WHAT YOU NEED TO DO:
Up to and including the line with "You are a computer-use agent. Viewport: 532px", restate the records below word for word, beginning with their first line.

--- DATASET CONTENT Enclosed Below ---

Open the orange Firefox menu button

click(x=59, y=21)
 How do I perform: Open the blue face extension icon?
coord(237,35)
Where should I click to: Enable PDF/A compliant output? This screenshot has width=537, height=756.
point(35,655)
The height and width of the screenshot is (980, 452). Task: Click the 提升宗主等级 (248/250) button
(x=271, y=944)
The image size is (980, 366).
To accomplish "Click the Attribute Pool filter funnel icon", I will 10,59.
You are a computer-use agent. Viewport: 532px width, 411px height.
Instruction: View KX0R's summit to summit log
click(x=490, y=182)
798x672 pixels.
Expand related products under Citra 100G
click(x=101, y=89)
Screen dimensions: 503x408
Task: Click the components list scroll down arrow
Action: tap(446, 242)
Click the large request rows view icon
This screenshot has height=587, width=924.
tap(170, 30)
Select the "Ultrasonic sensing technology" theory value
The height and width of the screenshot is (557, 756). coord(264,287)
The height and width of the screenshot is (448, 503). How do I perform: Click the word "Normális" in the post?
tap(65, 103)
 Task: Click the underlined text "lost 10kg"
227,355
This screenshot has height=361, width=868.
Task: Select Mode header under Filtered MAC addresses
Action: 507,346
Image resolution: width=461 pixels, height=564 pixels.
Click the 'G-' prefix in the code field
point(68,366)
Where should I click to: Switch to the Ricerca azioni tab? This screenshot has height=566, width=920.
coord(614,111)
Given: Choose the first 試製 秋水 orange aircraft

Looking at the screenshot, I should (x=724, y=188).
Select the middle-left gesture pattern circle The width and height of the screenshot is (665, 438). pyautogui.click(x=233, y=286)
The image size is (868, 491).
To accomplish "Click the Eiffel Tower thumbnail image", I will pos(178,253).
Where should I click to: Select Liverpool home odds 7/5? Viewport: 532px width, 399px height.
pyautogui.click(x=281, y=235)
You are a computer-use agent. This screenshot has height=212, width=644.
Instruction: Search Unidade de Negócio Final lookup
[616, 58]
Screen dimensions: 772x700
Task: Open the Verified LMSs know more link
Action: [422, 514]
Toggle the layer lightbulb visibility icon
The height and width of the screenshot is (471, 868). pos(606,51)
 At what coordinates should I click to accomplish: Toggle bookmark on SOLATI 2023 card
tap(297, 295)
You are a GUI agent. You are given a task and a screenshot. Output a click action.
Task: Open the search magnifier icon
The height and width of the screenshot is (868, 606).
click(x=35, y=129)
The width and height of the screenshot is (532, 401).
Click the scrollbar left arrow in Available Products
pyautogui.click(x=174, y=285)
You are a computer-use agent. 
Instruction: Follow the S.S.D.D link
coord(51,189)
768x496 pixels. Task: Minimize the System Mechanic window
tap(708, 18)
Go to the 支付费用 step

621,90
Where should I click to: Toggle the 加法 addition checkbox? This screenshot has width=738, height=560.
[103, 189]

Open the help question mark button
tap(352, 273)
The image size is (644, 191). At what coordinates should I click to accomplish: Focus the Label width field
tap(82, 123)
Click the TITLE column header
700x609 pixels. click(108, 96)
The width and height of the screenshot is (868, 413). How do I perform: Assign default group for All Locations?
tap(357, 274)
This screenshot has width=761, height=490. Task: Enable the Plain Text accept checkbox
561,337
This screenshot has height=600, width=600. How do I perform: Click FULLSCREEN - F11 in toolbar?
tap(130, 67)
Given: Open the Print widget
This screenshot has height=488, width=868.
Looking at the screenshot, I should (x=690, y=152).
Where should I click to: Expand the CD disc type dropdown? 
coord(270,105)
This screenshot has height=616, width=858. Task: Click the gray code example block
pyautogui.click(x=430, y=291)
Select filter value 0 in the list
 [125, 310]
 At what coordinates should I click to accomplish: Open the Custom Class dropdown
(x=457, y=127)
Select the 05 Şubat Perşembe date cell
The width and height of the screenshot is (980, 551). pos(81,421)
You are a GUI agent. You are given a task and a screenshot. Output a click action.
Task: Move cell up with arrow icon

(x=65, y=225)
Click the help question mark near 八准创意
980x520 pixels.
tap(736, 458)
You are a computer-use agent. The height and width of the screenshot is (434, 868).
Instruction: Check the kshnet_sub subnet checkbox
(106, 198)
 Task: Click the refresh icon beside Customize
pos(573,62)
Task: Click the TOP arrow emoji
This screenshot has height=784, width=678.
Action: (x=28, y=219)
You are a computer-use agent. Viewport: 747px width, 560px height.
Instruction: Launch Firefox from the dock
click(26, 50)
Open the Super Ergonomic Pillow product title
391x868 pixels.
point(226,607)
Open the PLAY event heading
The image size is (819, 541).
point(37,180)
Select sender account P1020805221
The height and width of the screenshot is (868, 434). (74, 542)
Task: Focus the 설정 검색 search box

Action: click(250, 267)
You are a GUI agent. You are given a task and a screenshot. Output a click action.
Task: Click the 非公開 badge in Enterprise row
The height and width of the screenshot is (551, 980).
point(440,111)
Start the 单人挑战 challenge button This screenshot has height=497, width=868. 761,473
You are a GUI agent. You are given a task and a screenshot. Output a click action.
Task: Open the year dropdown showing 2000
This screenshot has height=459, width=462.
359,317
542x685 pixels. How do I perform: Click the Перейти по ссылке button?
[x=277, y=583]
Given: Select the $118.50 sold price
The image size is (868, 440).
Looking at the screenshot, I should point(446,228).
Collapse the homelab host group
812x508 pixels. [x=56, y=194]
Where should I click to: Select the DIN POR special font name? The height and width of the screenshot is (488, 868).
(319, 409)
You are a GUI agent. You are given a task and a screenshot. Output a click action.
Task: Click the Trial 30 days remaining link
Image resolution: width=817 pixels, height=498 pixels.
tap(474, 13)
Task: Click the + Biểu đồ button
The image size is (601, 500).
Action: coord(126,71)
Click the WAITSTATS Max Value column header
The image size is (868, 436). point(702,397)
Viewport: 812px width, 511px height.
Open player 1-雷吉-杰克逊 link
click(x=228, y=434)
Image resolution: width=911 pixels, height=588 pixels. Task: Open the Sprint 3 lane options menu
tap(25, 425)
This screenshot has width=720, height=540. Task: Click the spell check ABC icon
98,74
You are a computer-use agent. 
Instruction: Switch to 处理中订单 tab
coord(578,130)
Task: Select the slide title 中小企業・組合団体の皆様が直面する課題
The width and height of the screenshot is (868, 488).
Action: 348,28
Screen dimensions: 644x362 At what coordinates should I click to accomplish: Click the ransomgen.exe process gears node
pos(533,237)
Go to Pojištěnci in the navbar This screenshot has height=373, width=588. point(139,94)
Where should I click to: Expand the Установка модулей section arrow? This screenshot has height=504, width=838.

--- End of Enclosed DATASET CONTENT ---

ANSWER FOR THIS EXERCISE:
Open the orange Firefox menu button

click(x=59, y=21)
 How do I perform: Open the blue face extension icon?
coord(237,35)
Where should I click to: Enable PDF/A compliant output? This screenshot has width=537, height=756.
point(35,655)
The height and width of the screenshot is (980, 452). Task: Click the 提升宗主等级 (248/250) button
(x=271, y=944)
The image size is (980, 366).
To accomplish "Click the Attribute Pool filter funnel icon", I will 10,59.
You are a computer-use agent. Viewport: 532px width, 411px height.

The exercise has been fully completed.